#### [DIRECTIVES]
A - Do the following statements agree with the Red Gold logistics passage? Answer yes or no for each, quoting the deciding words. (i) Freight rates in trucking have been low for nearly two years. (ii) Posipanka describes the current transportation market as favoring carriers. (iii) One goal of the initiative is to reduce costs.
B - Please rewrite the paragraph of the Red Gold logistics passage that begins "The timing was right" in shorter form, keeping its main facts.
C - From the Red Gold logistics passage, write out the text that begins at "But a food supply" and stops after "also cutting costs.".

#### [READING PASSAGE]
But a food supply chain of this scale can be expensive to operate. So Red Gold recently launched an initiative to modernize its logistics processes with an eye toward boosting efficiency and increasing resilience while also cutting costs.
The timing was right for such a project. Freight rates in the trucking sector have been depressed for nearly two years, giving the company a rare opportunity to invest some of its savings into process improvements, the company said. “The current transportation market is extremely shipper-friendly and has been for the past 18 months,” James Posipanka, Red Gold’s supply chain manager–logistics, said in a press release. “Now is the time for us to plan and prepare for when it swings the other way and carriers can choose which customers they want to work with. When that happens, we want to be a ‘Shipper of Choice.’ By putting strategies and processes in place now, we’ll be successful when the market does flip.”

#### [STORED DATA]
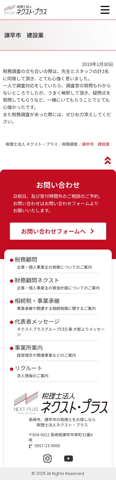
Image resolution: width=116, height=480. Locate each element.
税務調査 (70, 144)
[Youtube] (68, 458)
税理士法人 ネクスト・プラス (32, 144)
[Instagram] (47, 458)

#### [RESPONSES TO THE TASKS]
A -
(i) Yes: "Freight rates in the trucking sector have been depressed for nearly two years"
(ii) No: "The current transportation market is extremely shipper-friendly"
(iii) Yes: "while also cutting costs"

B - The timing suited the project. Trucking freight rates have been depressed for nearly two years, so Red Gold can invest some of its savings in process improvements. In a press release, James Posipanka, Red Gold's supply chain manager–logistics, said the market has been extremely shipper-friendly for 18 months. He said the company must prepare now for the swing that will let carriers choose their customers. Red Gold wants to be a "Shipper of Choice" and to succeed when the market flips.

C -
But a food supply chain of this scale can be expensive to operate. So Red Gold recently launched an initiative to modernize its logistics processes with an eye toward boosting efficiency and increasing resilience while also cutting costs.